“Avevo la mia bambina, appena nata, in braccio quando ho sentito fastidio al braccio. Avrei scoperto, di lì a poco, che non era dovuto al suo peso, ma al Parkinson“: è quanto racconta Andrea, che aveva 29 anni e oggi ne ha 45. Poi è arrivata la svolta: l’inserimento di una specie di pacemaker nel cervello, che gli ha cambiato la vita. Andrea ha ripreso in pieno la sua professione di maestro di sci, in val Sangone, nel Torinese, cammina e svolge normalmente qualsiasi attività. E’ uno dei 250 casi trattati in 20 anni alle Molinette di Torino, dalle equipe dei professori Michele Lanotte e Leonardo Lopiano.
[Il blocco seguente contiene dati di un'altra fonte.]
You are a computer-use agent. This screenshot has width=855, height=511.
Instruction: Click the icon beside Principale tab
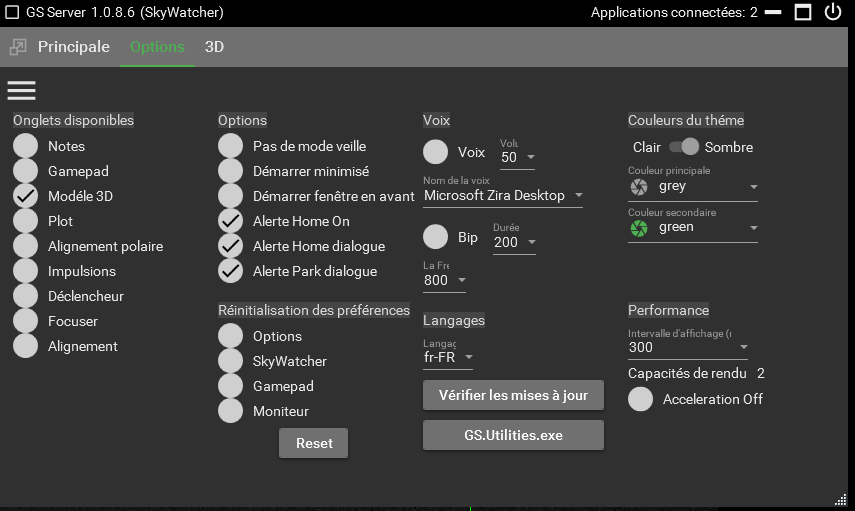[17, 47]
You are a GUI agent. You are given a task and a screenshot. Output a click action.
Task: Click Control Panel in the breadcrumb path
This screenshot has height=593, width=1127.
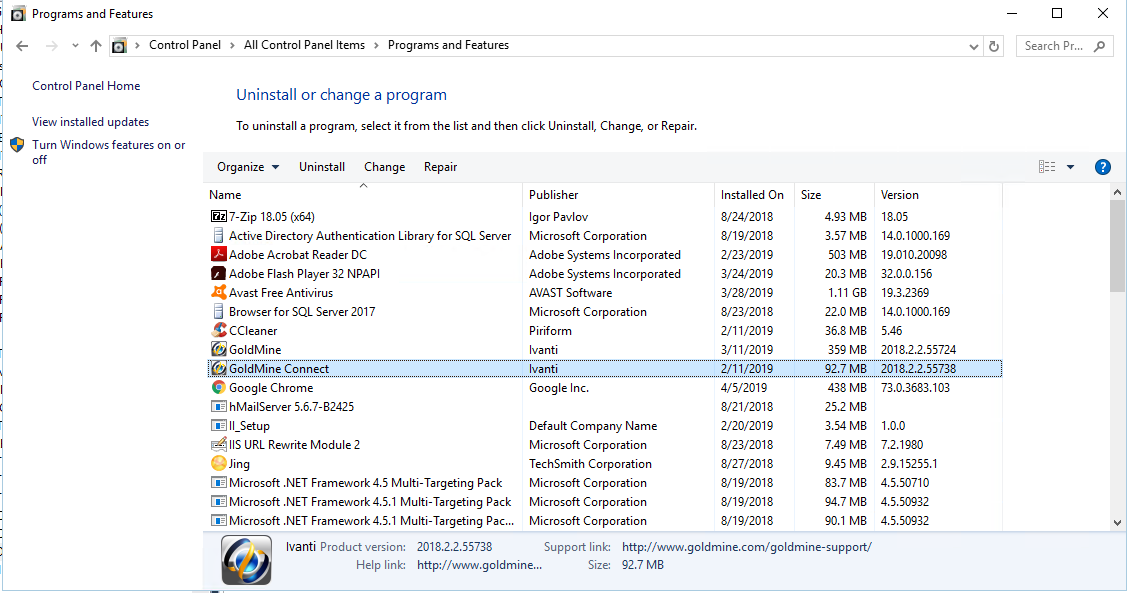pos(185,45)
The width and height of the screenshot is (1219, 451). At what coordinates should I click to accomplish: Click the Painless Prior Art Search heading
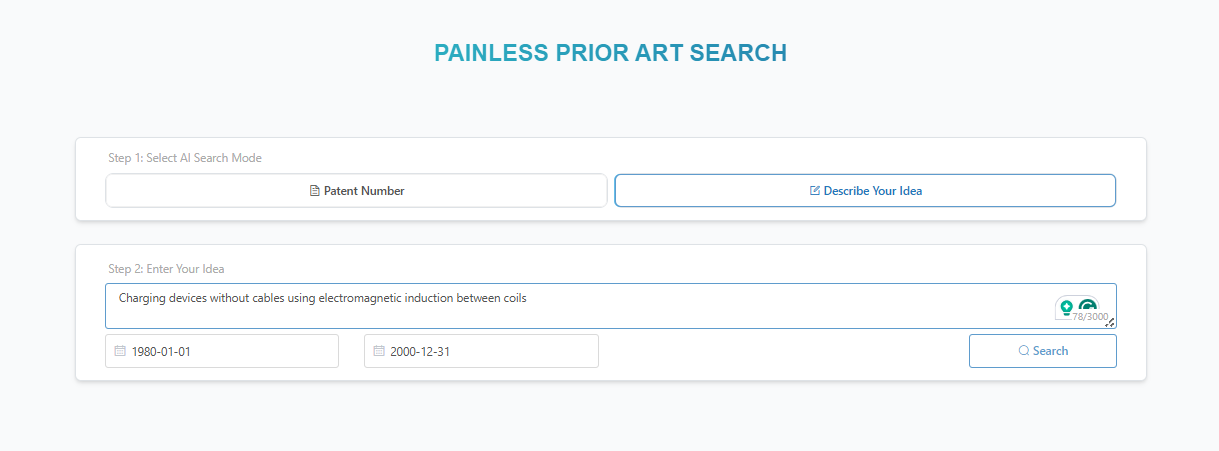(x=610, y=54)
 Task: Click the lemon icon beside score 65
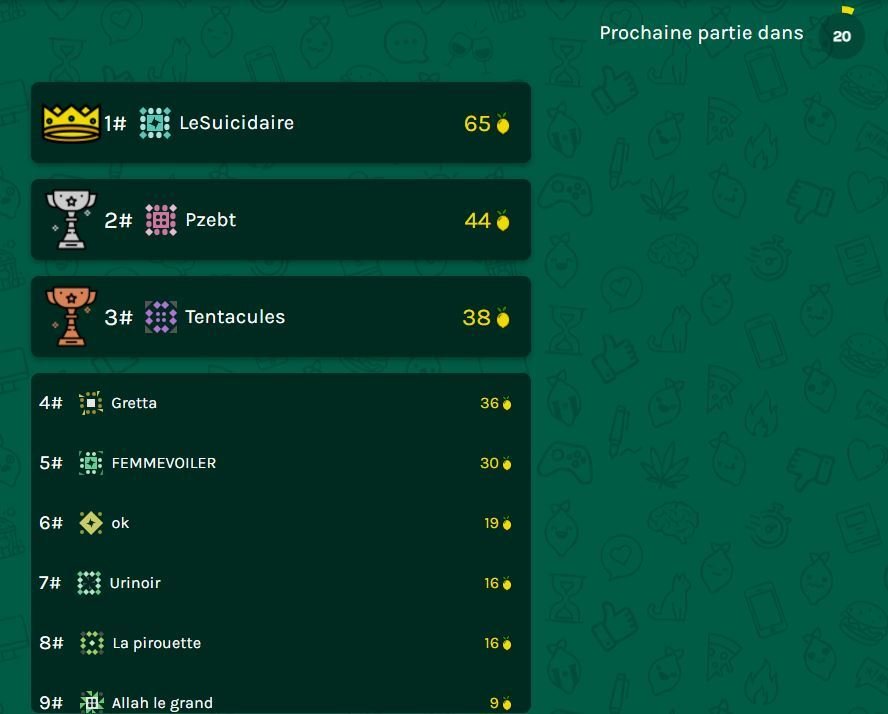click(503, 123)
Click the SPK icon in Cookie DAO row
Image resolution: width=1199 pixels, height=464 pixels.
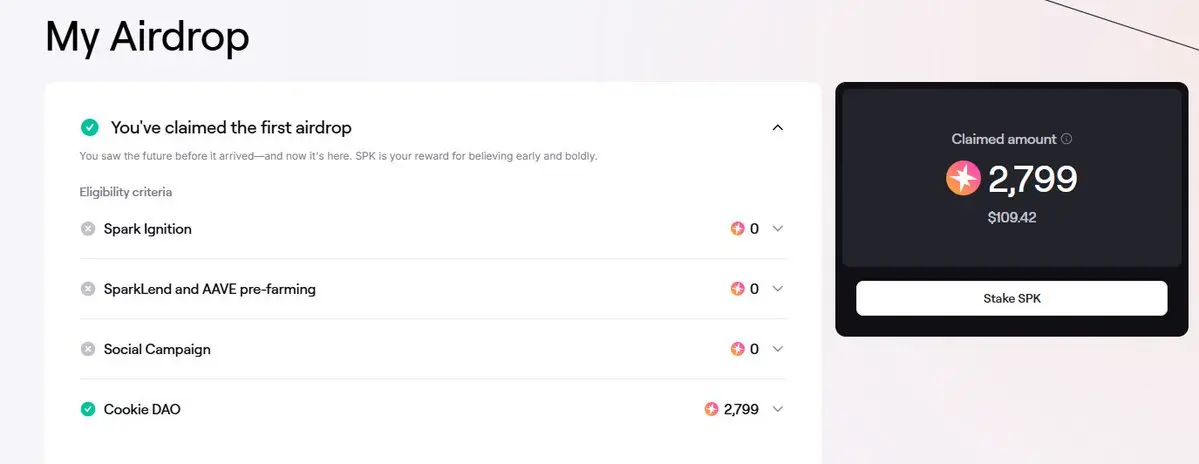click(x=711, y=409)

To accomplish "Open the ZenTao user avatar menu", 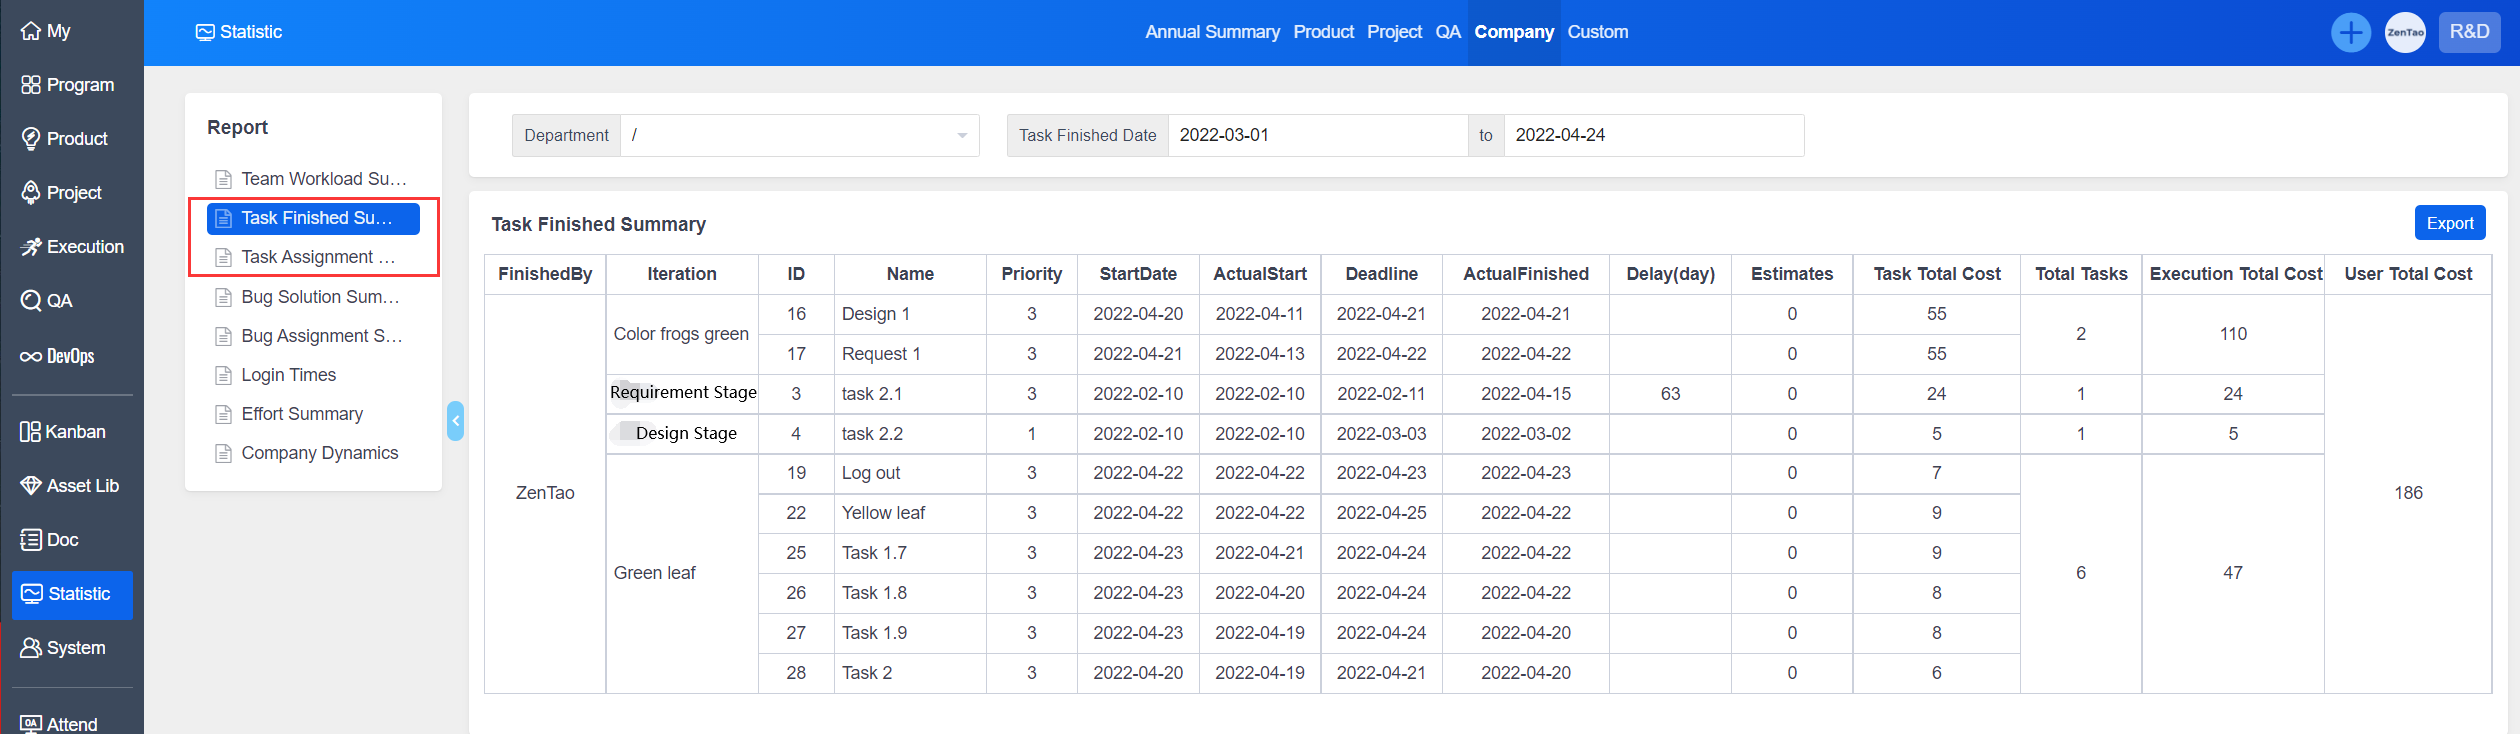I will [2405, 32].
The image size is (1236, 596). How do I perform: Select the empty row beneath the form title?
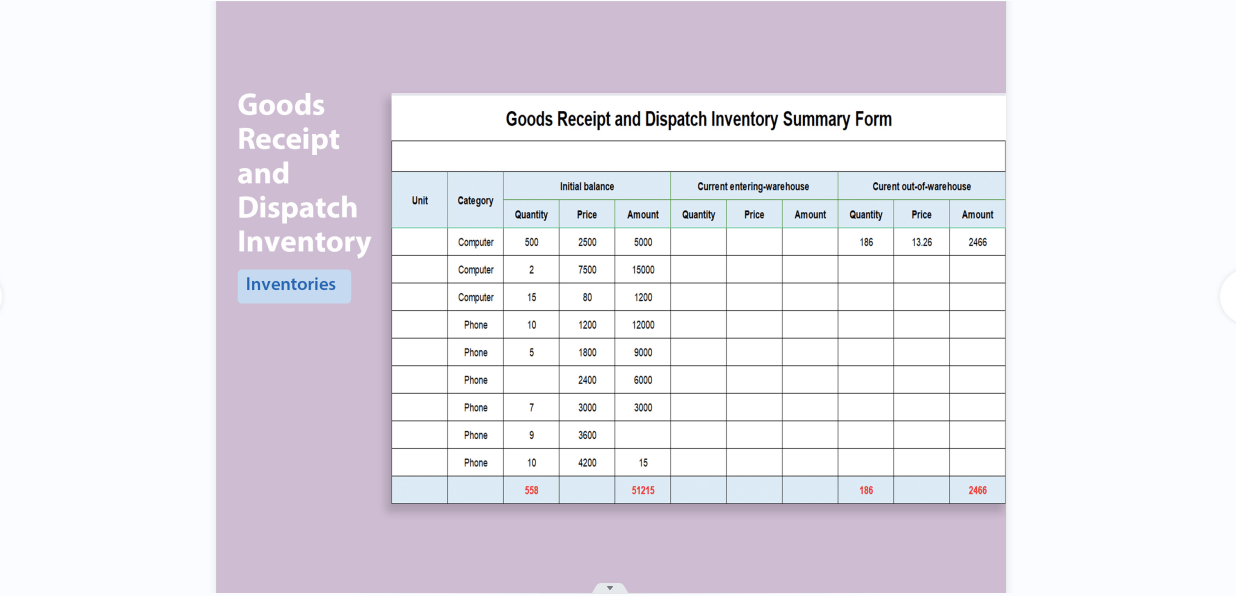pyautogui.click(x=698, y=155)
“Salgo in alta in montagna, vado a funghi, faccio lunghe passeggiate – racconta Andrea -. Certo in alcuni momenti, nel passaggio da una pastiglia all’altra (ne prendo quattro) sento affaticamento, ma i sintomi della malattia sono sotto controllo“. La nuova tecnica terapeutica chiamata “stimolazione cerebrale profonda“, infatti, non cura la malattia, ma ne contrasta i sintomi invalidanti e viene usata anche per altre patologie, come le distonie, il disturbo ossessivo compulsivo, l’epilessia.
“Non guarisce il Parkinson – precisa Lopiano – ma decisamente migliora i sintomi. I pazienti che possono farne uso sono accuratamente selezionati. Non devono avere più di 70 anni e la malattia dev’essere a uno stadio avanzato. Dei 250 interventi la media di netto miglioramento è del 50-60%, il che vuol dire che in alcuni pazienti è dell’80%, in altri molto meno“.
“Sono stato 7-8 ore in sala operatoria – ricorda Andrea – I medici sono stati fantastici. Mi hanno fatto sentire musica e una psicologa, accanto a me, mi faceva chiacchierare. Non ho sentito dolore“. Il neurostimolatore può durare da tre a nove anni, poi viene sostituito.